-- Given entries start --

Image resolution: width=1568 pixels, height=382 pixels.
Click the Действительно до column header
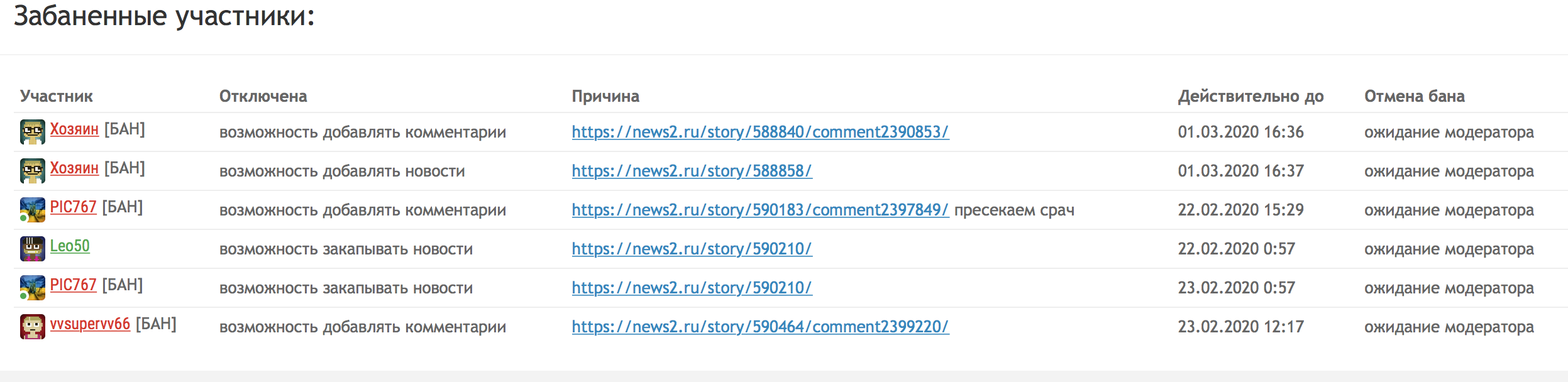tap(1251, 96)
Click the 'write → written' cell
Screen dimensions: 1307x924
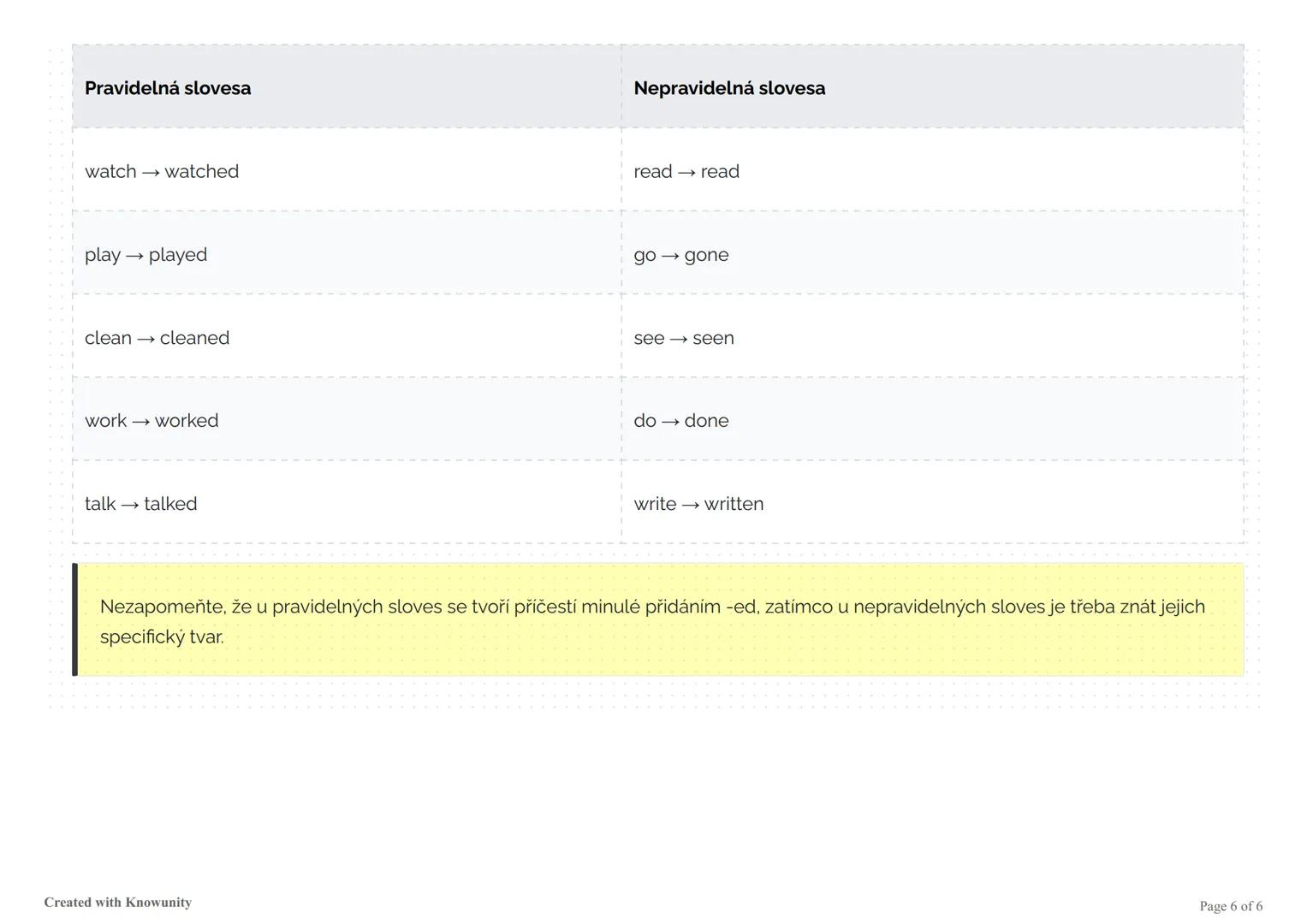pyautogui.click(x=698, y=504)
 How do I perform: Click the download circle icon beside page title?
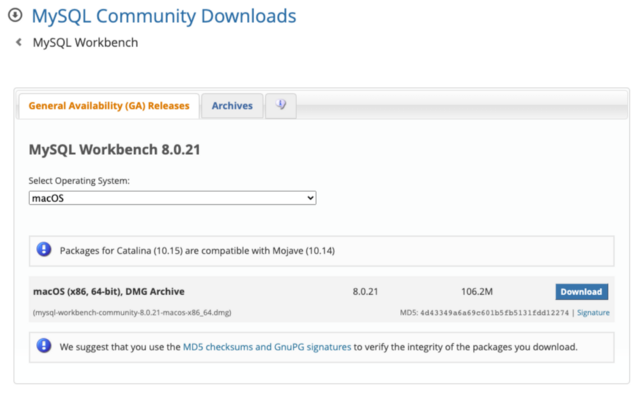[15, 16]
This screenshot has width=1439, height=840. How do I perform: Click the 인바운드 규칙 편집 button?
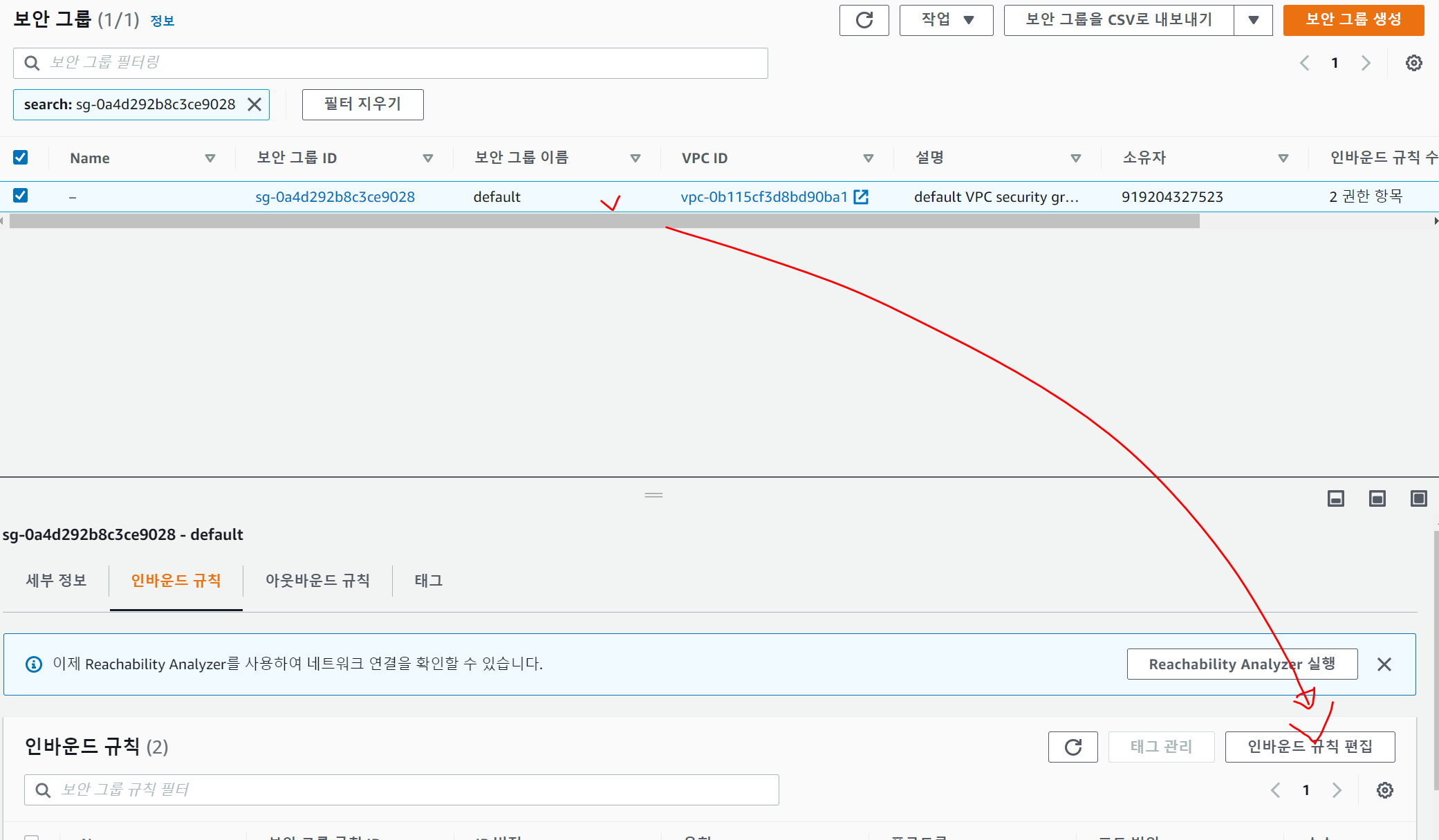tap(1309, 747)
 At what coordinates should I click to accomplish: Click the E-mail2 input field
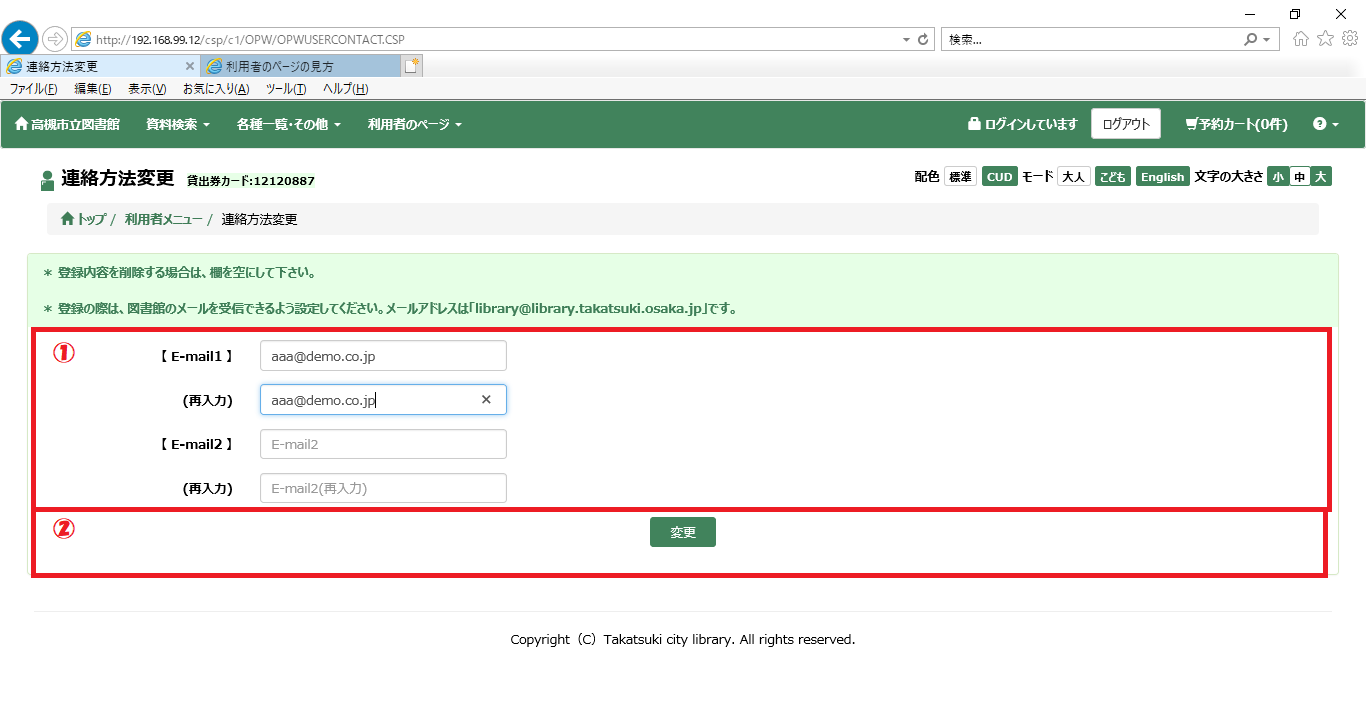[x=383, y=444]
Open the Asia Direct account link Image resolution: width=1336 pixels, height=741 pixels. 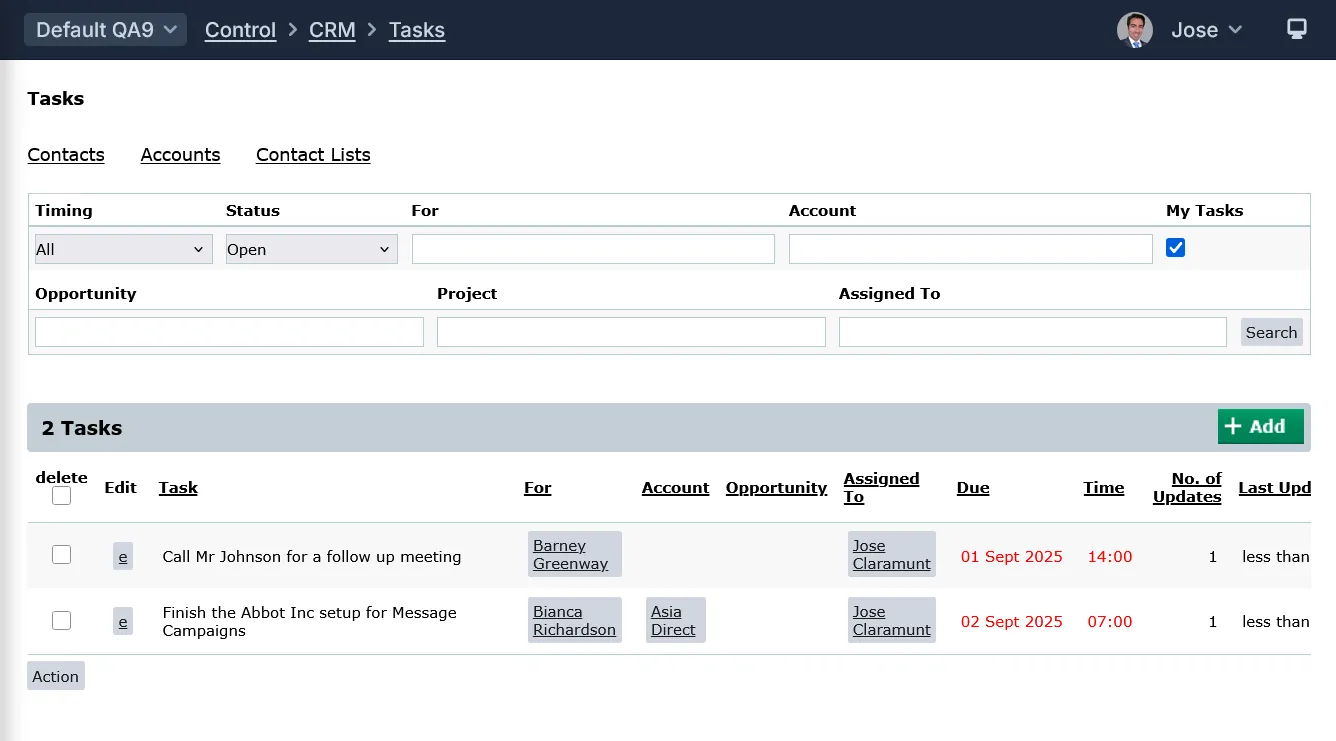pos(674,621)
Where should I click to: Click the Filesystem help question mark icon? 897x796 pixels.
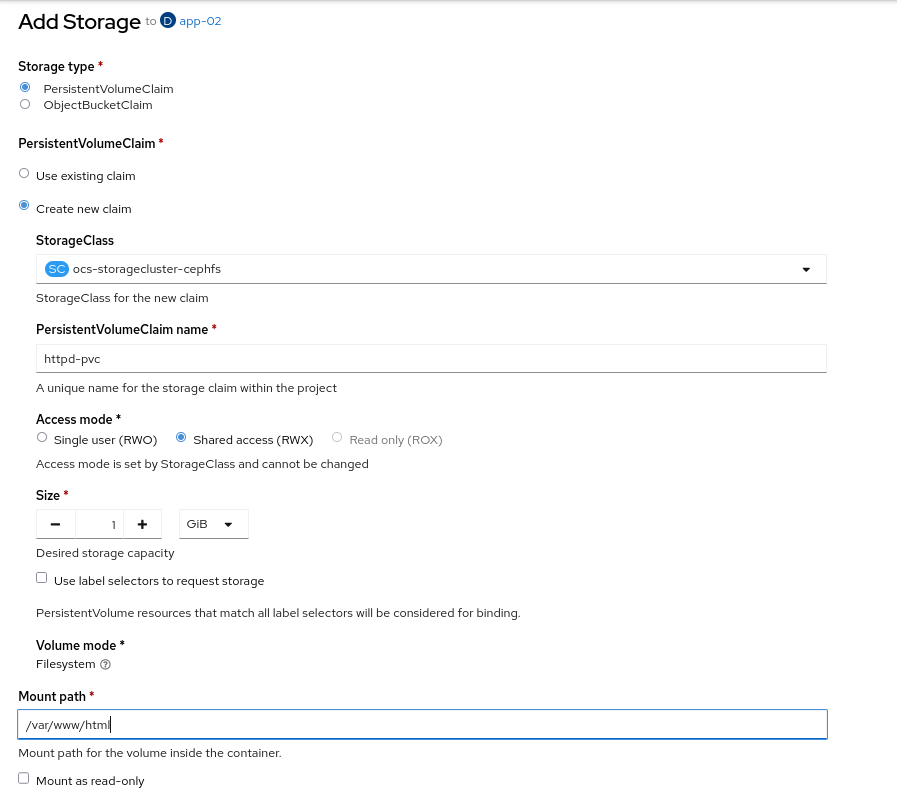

-- Given entries end --

Problem to work on: Please count the lines in the records above that contain the string "icon". Reply with the number only.

The solution: 2